▶ What you have to do:
Your answer must be every record below, written out exactly as it appears.

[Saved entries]

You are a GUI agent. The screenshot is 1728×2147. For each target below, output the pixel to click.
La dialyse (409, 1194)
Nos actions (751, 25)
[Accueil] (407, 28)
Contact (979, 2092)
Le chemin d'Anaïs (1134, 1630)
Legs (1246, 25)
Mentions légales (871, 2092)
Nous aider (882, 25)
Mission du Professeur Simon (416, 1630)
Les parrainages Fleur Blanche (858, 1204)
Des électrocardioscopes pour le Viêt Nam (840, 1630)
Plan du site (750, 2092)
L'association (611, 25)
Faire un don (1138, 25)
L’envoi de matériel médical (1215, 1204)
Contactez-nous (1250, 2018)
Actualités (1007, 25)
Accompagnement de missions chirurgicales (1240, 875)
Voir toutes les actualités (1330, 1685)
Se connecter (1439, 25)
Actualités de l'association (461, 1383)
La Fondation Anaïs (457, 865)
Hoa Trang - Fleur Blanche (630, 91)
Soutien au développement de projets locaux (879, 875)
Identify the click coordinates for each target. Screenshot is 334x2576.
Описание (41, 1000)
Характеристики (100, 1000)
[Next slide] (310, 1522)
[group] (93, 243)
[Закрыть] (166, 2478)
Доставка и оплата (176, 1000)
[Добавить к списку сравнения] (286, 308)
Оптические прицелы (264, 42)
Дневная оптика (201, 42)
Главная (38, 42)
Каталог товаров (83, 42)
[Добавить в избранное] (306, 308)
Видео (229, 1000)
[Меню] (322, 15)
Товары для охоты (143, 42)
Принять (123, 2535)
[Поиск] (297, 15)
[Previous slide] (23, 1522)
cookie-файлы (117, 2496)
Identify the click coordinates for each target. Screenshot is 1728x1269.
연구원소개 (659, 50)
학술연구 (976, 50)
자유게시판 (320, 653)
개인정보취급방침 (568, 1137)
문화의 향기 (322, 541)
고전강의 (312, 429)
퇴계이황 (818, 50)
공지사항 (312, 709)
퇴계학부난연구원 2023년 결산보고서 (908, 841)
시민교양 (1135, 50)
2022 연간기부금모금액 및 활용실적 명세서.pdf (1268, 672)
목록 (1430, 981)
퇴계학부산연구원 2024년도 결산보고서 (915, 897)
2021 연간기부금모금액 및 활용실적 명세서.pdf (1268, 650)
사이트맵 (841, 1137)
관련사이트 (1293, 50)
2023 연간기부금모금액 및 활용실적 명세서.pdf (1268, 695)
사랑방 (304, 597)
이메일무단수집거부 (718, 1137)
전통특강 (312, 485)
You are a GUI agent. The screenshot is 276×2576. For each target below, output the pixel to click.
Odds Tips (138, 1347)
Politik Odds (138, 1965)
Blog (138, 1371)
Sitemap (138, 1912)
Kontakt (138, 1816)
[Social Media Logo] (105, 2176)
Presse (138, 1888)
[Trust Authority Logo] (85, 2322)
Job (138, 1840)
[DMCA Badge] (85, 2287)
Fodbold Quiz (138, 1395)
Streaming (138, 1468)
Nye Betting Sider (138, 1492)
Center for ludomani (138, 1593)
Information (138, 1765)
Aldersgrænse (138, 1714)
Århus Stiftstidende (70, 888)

▶ Your response:
You are a GUI agent. The screenshot is 1728×2147. For each target below, output the pixel to click.
La dialyse (409, 1194)
Nos actions (751, 25)
[Accueil] (407, 28)
Contact (979, 2092)
Le chemin d'Anaïs (1134, 1630)
Legs (1246, 25)
Mentions légales (871, 2092)
Nous aider (882, 25)
Mission du Professeur Simon (416, 1630)
Les parrainages Fleur Blanche (858, 1204)
Des électrocardioscopes pour le Viêt Nam (840, 1630)
Plan du site (750, 2092)
L'association (611, 25)
Faire un don (1138, 25)
L’envoi de matériel médical (1215, 1204)
Contactez-nous (1250, 2018)
Actualités (1007, 25)
Accompagnement de missions chirurgicales (1240, 875)
Voir toutes les actualités (1330, 1685)
Se connecter (1439, 25)
Actualités de l'association (461, 1383)
La Fondation Anaïs (457, 865)
Hoa Trang - Fleur Blanche (630, 91)
Soutien au développement de projets locaux (879, 875)
Identify the click coordinates for each target. Screenshot is 334x2576.
Описание (41, 1000)
Характеристики (100, 1000)
[Next slide] (310, 1522)
[group] (93, 243)
[Закрыть] (166, 2478)
Доставка и оплата (176, 1000)
[Добавить к списку сравнения] (286, 308)
Оптические прицелы (264, 42)
Дневная оптика (201, 42)
Главная (38, 42)
Каталог товаров (83, 42)
[Добавить в избранное] (306, 308)
Видео (229, 1000)
[Меню] (322, 15)
Товары для охоты (143, 42)
Принять (123, 2535)
[Поиск] (297, 15)
[Previous slide] (23, 1522)
cookie-файлы (117, 2496)
Identify the click coordinates for each target. Screenshot is 1728x1269.
연구원소개 (659, 50)
학술연구 (976, 50)
자유게시판 (320, 653)
개인정보취급방침 (568, 1137)
문화의 향기 (322, 541)
고전강의 (312, 429)
퇴계이황 (818, 50)
공지사항 (312, 709)
퇴계학부난연구원 2023년 결산보고서 (908, 841)
시민교양 (1135, 50)
2022 연간기부금모금액 및 활용실적 명세서.pdf (1268, 672)
목록 (1430, 981)
퇴계학부산연구원 2024년도 결산보고서 (915, 897)
2021 연간기부금모금액 및 활용실적 명세서.pdf (1268, 650)
사이트맵 (841, 1137)
관련사이트 (1293, 50)
2023 연간기부금모금액 및 활용실적 명세서.pdf (1268, 695)
사랑방 (304, 597)
이메일무단수집거부 (718, 1137)
전통특강 (312, 485)
You are a GUI agent. The screenshot is 276×2576. For each target below, output the pixel to click.
Odds Tips (138, 1347)
Politik Odds (138, 1965)
Blog (138, 1371)
Sitemap (138, 1912)
Kontakt (138, 1816)
[Social Media Logo] (105, 2176)
Presse (138, 1888)
[Trust Authority Logo] (85, 2322)
Job (138, 1840)
[DMCA Badge] (85, 2287)
Fodbold Quiz (138, 1395)
Streaming (138, 1468)
Nye Betting Sider (138, 1492)
Center for ludomani (138, 1593)
Information (138, 1765)
Aldersgrænse (138, 1714)
Århus Stiftstidende (70, 888)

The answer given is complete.